Soverini et al [34], dans leur étude avait un seul patient
séropositif traité par antidiabétique non insulinique
seulement (11,11%), deux patients mis sous traitement antidiabétique non
insulinique et insulinothérapie (22%) tandis que six patients
étaient mis sous insulinothérapie seule (66,66%). D'après
ces auteurs, leurs résultats plaidaient en faveur de l'hypothèse
de la transmission par l'autosurveillance glycémique. Cette
possibilité a été exclue en tant que facteur de risque
dans l'étude de Simo et al. [20] ; ils ont également
trouvé que 71,4% des patients séropositifs étaient mis
sous insulinothérapie, car les lancettes et les stylos étaient
rigoureusement changés pour chaque patient. De plus, dans un travail
proposant à plus de 250 sujets diabétiques un dépistage de
l'infection VHC, il n'a pas été observé de
différence pour les antécédents d'utilisation de lecteurs
de glycémie, d'hospitalisation en service de diabétologie ou dans
d'autres services [26]. L'augmentation de l'incidence de l'infection VHC des
sujets diabétiques est donc probablement secondaire à l'effet
direct ou indirect du VHC sur le métabolisme glucidique, et non pas
à une augmentation de la transmission iatrogène du VHC chez des
sujets déjà diabétiques.
CONCLUSION ET RECOMMANDATIONS
Le diabète et l'infection par le virus de
l'hépatite C constituent de véritables problèmes de
santé publique. La relation entre ces deux pathologies a
été documentée par plusieurs chercheurs. Cependant, les
facteurs de risque de cette association ne sont pas encore complètement
élucidés. La fréquence de l'hépatite C varie d'un
pays à autre selon les facteurs de risque intervenant chez les patients
diabétiques. Dans notre étude, la fréquence du VHC parmi
les diabétiques de Bukavu était de 7,8% ce qui reste
élevée d'après la littérature.
Au regard de ces résultats, le dépistage chez
les diabétiques doit être systématique et des mesures
préventives doivent être prises afin de réduire le risque
d'infection par l'hépatite virale de type C.

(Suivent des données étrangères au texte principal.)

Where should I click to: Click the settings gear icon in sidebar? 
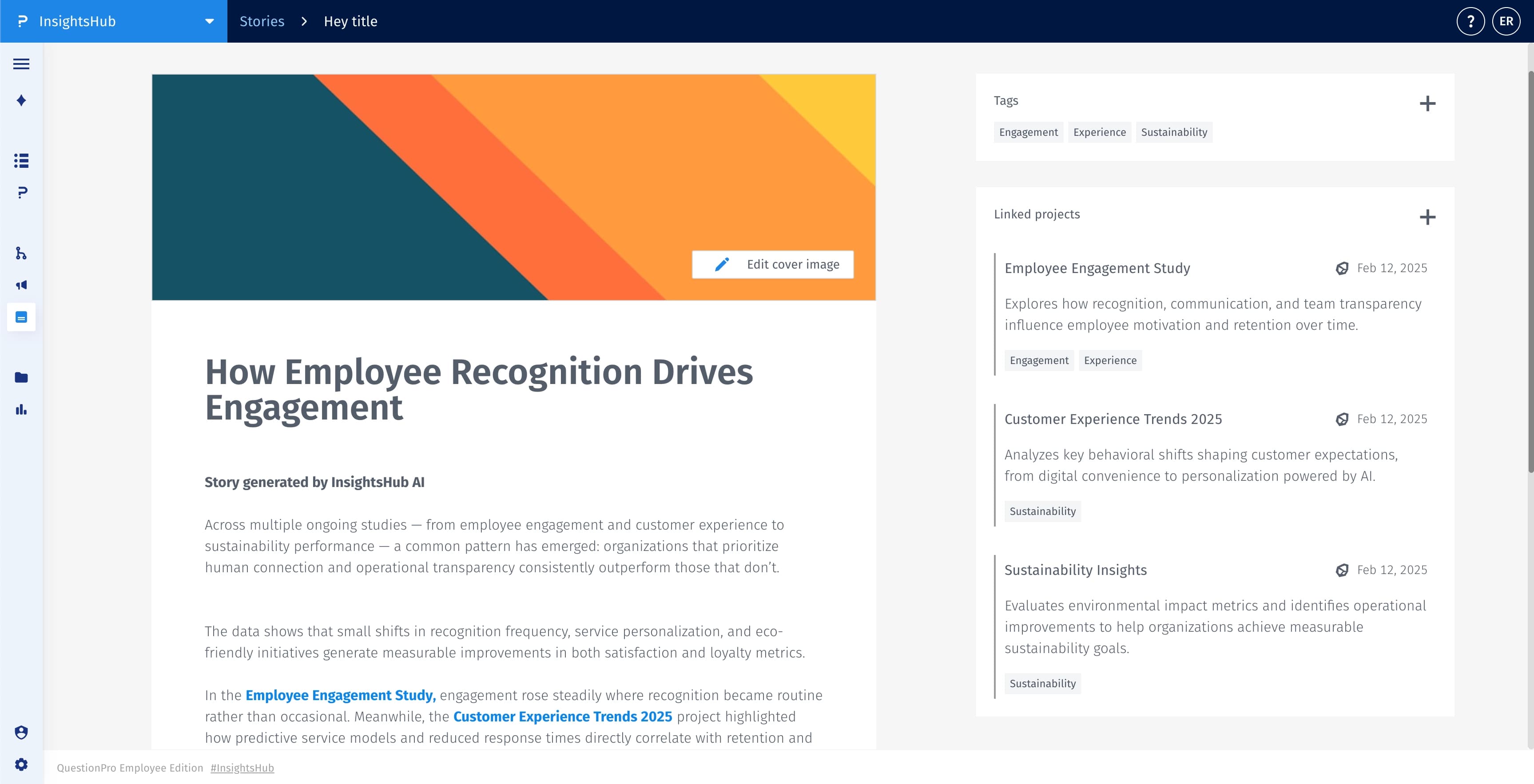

Au regard de ces résultats, certaines recommandations
s'imposent :
Aux autorités politiques et administratives de
la RD Congo :
- Doter le laboratoire du Centre de Santé Mgr CHARLES
MBOGHA en matériel adéquat pour le bilan du VHC.
- Elaborer un programme national de lutte contre le
diabète
- Décentraliser la prise en charge du diabète au
niveau national
- Faciliter la prise en charge des patients diabétiques
infectés par le VHC.
Aux prestataires sanitaires de la RD Congo
:
- Un meilleur respect des règles d'hygiène
universelles et des recommandations de désinfection du matériel
médical non jetable, ainsi que le développement du
matériel à usage unique devraient permettre à terme une
quasi-disparition du risque de contamination nosocomiale,
- Renforcer la sécurisation du sang et/ou des produits
sanguins,
- La mise en place du dépistage génomique viral
systématique pour tout don de sang devrait encore réduire le
risque résiduel de la transmission du VHC par la transfusion,
- Maintenir une meilleure collaboration entre les
différents services concernés pour la prise en charge des
diabétiques avec VHC.
Aux malades :
- Suivre régulièrement les consultations ;
- Prendre régulièrement les médicaments
prescrits ;
- Suivre correctement le régime conseillé.